Ross Blount, CFP, CRPC of Springbok Wealth Partners, told Dividend Power, “The standard deduction is generally better for most people than itemizing deductions. This is because the standard deduction is higher than the itemized deductions for most taxpayers. However, if you have a lot of deductible expenses, it may be better to itemize your deductions.”

Retirement Plan Contribution Limits Are Higher

The IRS usually raises retirement plan contribution limits each year, too. For 2024, 401(k) participants can contribute no more than $23,000, up by $500 for 2023. Similarly, most 403(b) and 457 plans are capped at $23,000. Additionally, annual contributions to an Individual Retirement Account (IRA) are now $7,000 in 2024, more than the $6,500 this year.

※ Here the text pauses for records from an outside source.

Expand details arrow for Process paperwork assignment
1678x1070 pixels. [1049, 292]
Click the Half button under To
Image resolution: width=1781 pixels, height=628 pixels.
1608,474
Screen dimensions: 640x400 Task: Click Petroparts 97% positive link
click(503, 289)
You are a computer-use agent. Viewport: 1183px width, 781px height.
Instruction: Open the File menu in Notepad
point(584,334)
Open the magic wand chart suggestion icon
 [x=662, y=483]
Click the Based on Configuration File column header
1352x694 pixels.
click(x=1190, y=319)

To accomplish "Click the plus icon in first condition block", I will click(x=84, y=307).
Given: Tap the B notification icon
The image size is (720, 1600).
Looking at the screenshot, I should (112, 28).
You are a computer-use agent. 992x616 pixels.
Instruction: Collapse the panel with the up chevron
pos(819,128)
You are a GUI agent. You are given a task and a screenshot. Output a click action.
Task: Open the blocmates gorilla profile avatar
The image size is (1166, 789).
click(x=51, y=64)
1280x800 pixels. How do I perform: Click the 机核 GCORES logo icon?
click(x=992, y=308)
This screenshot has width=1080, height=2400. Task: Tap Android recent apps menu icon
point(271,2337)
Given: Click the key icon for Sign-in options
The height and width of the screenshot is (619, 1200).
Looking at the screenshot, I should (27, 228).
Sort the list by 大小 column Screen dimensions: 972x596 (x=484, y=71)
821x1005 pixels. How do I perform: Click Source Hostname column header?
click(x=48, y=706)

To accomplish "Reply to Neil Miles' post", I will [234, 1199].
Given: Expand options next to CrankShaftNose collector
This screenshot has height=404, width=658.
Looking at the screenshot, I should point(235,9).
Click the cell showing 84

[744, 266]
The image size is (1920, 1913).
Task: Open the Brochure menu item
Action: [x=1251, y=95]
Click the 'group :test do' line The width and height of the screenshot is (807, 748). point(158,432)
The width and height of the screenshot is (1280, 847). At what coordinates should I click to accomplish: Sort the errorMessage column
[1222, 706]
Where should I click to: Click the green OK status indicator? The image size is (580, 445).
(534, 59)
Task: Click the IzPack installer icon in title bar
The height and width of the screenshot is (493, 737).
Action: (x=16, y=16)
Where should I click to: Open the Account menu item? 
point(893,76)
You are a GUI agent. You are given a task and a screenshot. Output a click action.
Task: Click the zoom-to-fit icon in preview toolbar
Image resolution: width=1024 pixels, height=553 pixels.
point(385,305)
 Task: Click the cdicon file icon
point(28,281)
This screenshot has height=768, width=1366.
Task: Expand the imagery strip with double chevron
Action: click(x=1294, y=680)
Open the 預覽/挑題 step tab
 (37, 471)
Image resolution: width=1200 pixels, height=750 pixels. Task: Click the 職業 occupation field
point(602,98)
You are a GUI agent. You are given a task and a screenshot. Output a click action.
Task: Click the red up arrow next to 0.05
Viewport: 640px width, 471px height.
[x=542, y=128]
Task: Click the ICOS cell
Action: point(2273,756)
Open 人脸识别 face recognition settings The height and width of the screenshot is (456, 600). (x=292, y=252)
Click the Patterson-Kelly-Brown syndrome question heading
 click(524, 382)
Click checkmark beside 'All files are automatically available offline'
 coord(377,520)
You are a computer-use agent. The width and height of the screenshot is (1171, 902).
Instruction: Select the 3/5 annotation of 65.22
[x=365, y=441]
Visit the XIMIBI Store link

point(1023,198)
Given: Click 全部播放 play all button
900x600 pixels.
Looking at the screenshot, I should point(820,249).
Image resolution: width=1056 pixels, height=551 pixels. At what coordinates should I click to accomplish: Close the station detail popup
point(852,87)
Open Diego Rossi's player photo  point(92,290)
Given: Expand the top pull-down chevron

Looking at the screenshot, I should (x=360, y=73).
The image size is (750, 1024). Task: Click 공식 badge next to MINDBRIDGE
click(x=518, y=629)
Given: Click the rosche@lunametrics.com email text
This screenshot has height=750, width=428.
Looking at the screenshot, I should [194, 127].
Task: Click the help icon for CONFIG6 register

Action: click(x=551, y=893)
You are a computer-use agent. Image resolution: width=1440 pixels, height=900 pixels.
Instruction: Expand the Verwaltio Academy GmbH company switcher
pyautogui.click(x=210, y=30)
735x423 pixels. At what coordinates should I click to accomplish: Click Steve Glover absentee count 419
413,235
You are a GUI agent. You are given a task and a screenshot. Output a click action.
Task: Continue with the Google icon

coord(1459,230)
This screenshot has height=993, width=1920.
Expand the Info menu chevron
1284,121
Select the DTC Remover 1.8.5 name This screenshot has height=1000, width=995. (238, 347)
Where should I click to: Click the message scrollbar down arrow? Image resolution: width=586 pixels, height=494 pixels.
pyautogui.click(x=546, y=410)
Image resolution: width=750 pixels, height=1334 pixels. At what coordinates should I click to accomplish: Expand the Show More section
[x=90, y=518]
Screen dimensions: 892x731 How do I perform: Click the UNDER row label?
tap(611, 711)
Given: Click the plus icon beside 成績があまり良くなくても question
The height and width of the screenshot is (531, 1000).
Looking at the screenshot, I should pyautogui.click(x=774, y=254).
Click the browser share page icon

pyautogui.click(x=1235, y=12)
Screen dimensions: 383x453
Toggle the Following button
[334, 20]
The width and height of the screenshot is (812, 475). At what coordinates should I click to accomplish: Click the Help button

Pre-tax contributions to a regular 401(k) are a method to lower current taxes because they are tax-deferred until withdrawals are made. A Roth 401(k)’s contributions are made with after-tax dollars, and the gains grow tax-free. The differences between the two should be researched and discussed with a financial advisor before making decisions.

Likewise, a traditional IRA is built up with pre-tax money compared to a Roth IRA. Whether a Roth or Traditional IRA is better depends on a person’s financial situation, and it is often best to consult a financial professional.

Higher HSA and FSA maximums

The HSA and FSA programs help Americans manage and pay for health care expenses. In 2024, the maximum amount for both was incrementally indexed higher.

An HSA is beneficial for workers with high-deductible healthcare plans. To take advantage of an HSA, the individual deductible must be at least $2,800, which is an increase of $150 from 2023, but less than $4,150, up $200. At the same time, the family deductible must be between $5,550 and $8,350, higher by $200 and $450, respectively.

Workers contribute to an FSA by deducting pre-tax dollars from their paychecks. The limit rose $150 to $3,200 in 2024.

The New Tax Brackets and the Bottom Line

The annual inflation adjustment keeps taxpayers from losing buying power by increasing income tax brackets and other categories. A sizable increase of 7% occurred over the previous two years, then 5.4%. Besides the above, there are changes to the Earned Income Tax Credit, Alternative Minimum Tax, estate tax exemption, Child Tax Credit, and gift tax exclusion. Taxpayers should check the IRS announcement for all the details.